Knowing that Python is very slow compared to Java and C++, why do they mostly use Python for fast algorithmic procedures like machine lea…

Knowing that Python is very slow compared to Java and C++, why do they mostly use Python… by Trausti Thor Johannsson

Answer by Trausti Thor Johannsson:

I think your premise is not quite right, not totally wrong.

Just because a compiled program is way faster, does not mean interpreted one is very slow. This might have been an issue in the 1990s, but it really isn’t today.

Let me give you a few examples.

I get a huge list of comma separated values (CSV), I mean it is many tens of megabytes. Not all values are filled in and so forth. Then you have a guest field that might have zero to 4 extra people and so forth, you need to do some basic calculations on this.

Writing such a program in python just takes me a few minutes, not even 10 minutes. To run this, only takes 2–3 seconds and I have my results, nicely formatted and perfect.

Of course this would also just take me 20 minutes or so to do in C, plain C, but knowing my own programming, and a few faulty data inputs, it would take me a bit longer to write and get the results. So at least I saved myself probably 30 minutes doing this in python, and it would still take me about 2 seconds to run through the list.

So what did I save there using a programming language which is as fast as they get?

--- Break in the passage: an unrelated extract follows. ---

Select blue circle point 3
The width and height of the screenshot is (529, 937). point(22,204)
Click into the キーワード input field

Of course I could have used libraries, Cocoa or Boost or something else in C/C++, but unless I was very warm and using C++ all day, it would still take me much longer time to do than in Python.

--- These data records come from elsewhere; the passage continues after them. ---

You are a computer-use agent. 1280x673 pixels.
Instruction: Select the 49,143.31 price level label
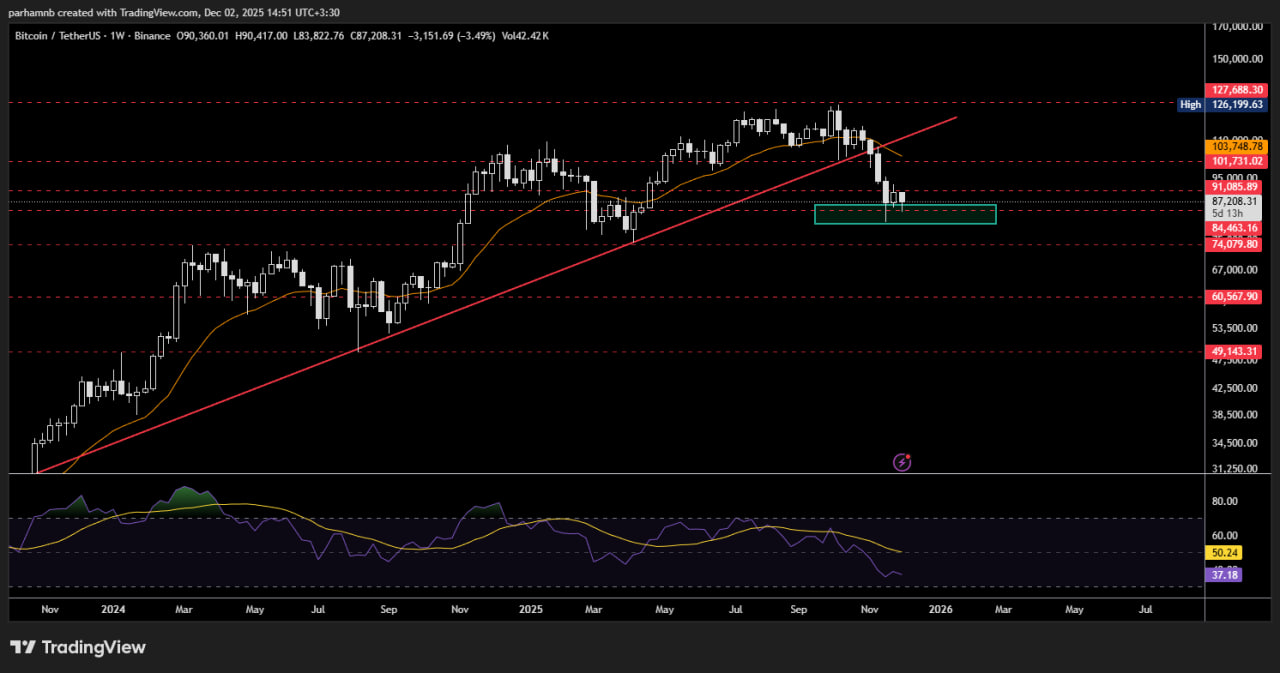[1235, 352]
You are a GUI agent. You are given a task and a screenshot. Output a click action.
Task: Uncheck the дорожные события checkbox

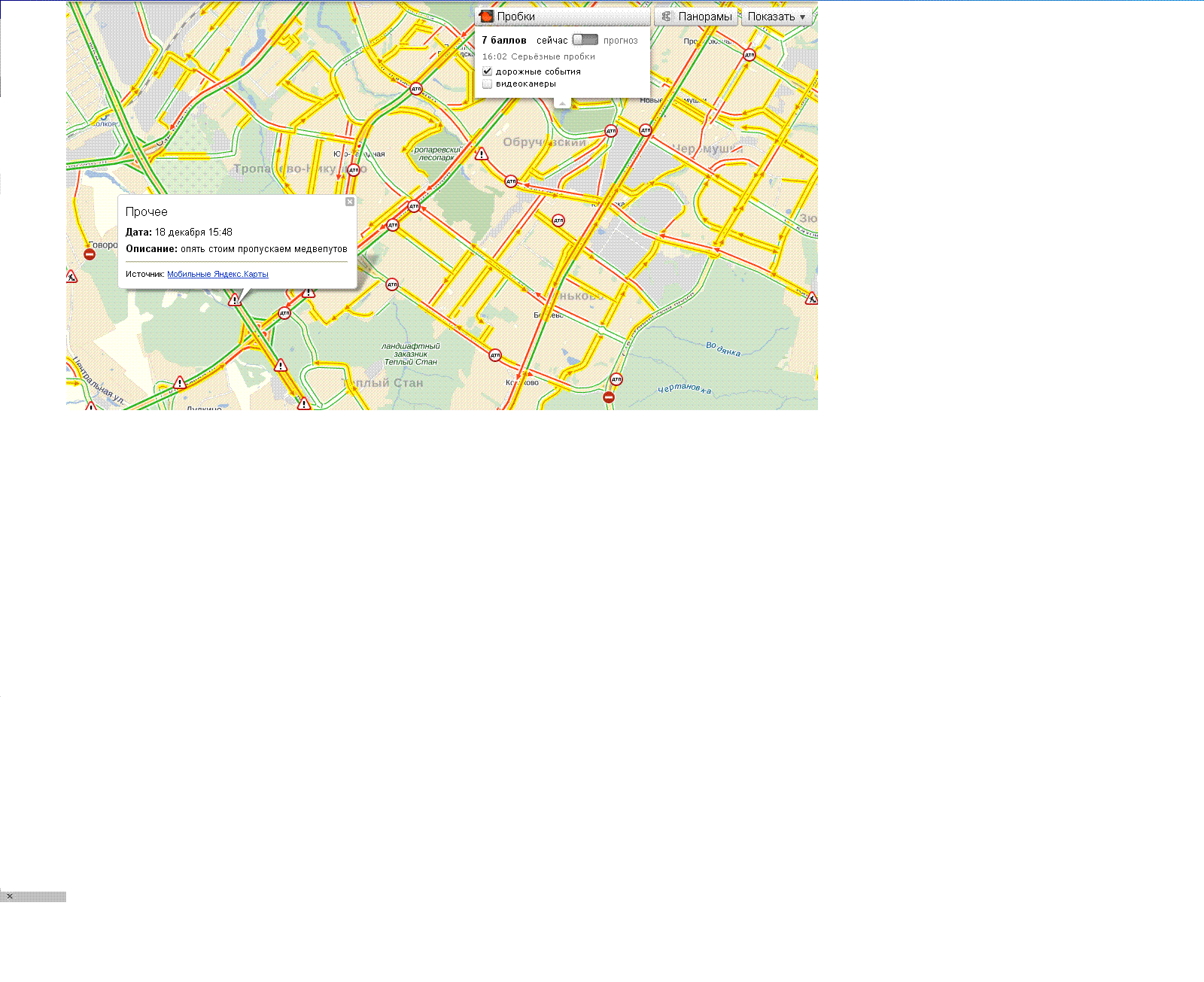[x=488, y=71]
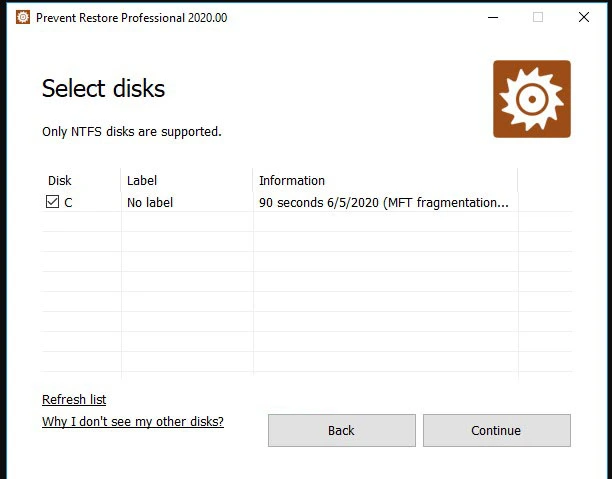The height and width of the screenshot is (479, 612).
Task: Minimize the Prevent Restore window
Action: (493, 17)
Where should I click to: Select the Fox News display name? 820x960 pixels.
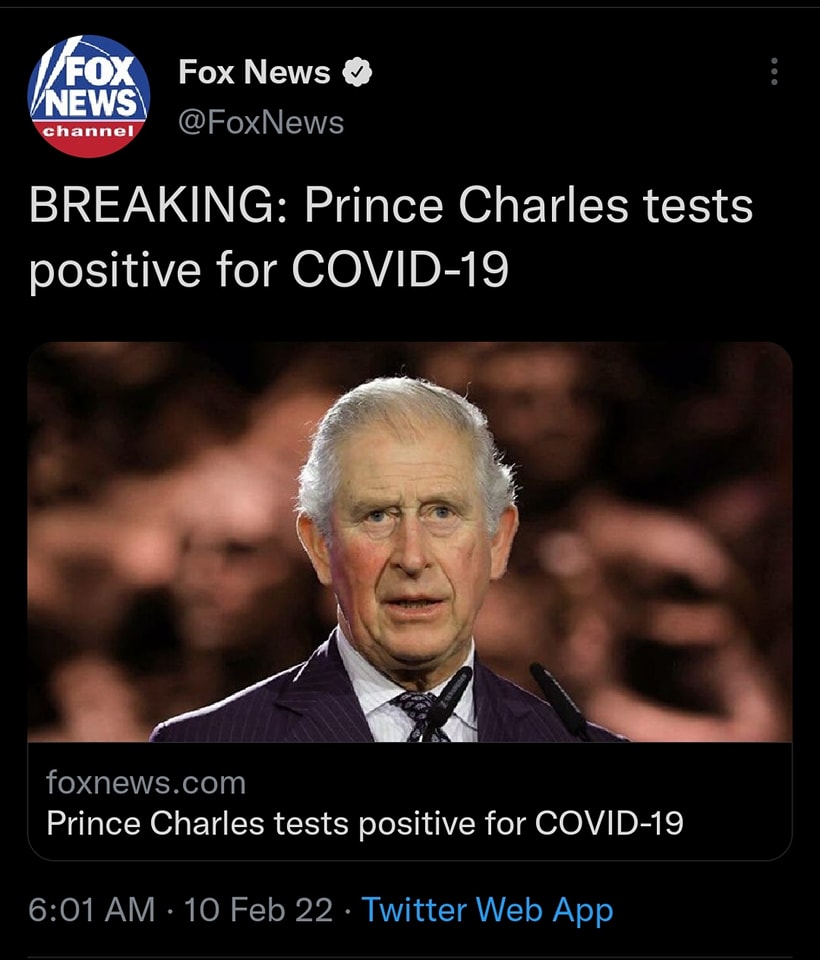254,72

Now lets make things a bit more difficult. I have 4 different web services to speak to, get data from and crunch them, save them into my database and all 4 data sets would be merged, so each item from each data site would be 1 item in the database. This could be a people directory, car registry, loan and liens registered on the person and the car and finally the police directory to see if the person and car is registered correctly and does not have any tickets and the person has a valid driving license.

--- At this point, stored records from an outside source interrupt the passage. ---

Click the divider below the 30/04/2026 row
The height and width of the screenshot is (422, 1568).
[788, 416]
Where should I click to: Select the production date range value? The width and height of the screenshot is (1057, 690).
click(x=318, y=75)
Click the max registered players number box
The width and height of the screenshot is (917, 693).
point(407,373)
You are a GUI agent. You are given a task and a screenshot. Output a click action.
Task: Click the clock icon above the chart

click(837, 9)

I can say I would be done in 30–40 minutes in python, having run the program and sure because of network issues this would have taken 20 seconds to run or so. All data collected and stored.

I am not sure how long this would take me on C, Objective C or C++, but it would be quite a lot longer unless I was using a lot of libraries and other tools. The resulting program would still take about the exact same time to run, due to network and database latency.

So what time did I save there using a much faster program ?

Then my boss comes to my office and tells me, you need to add a few more data sources, like speak to the dealer and get all extra equipment on the car and check if it has done all the services that are required for insurance.

That work would take me 10 minutes, 15 minutes because I had a cup of coffee perhaps in Python. It would not take long to run, at all.

This might have made me need to rewrite and refactor a lot of code in the faster languages, and it sure as I am typing this would take a lot longer to write.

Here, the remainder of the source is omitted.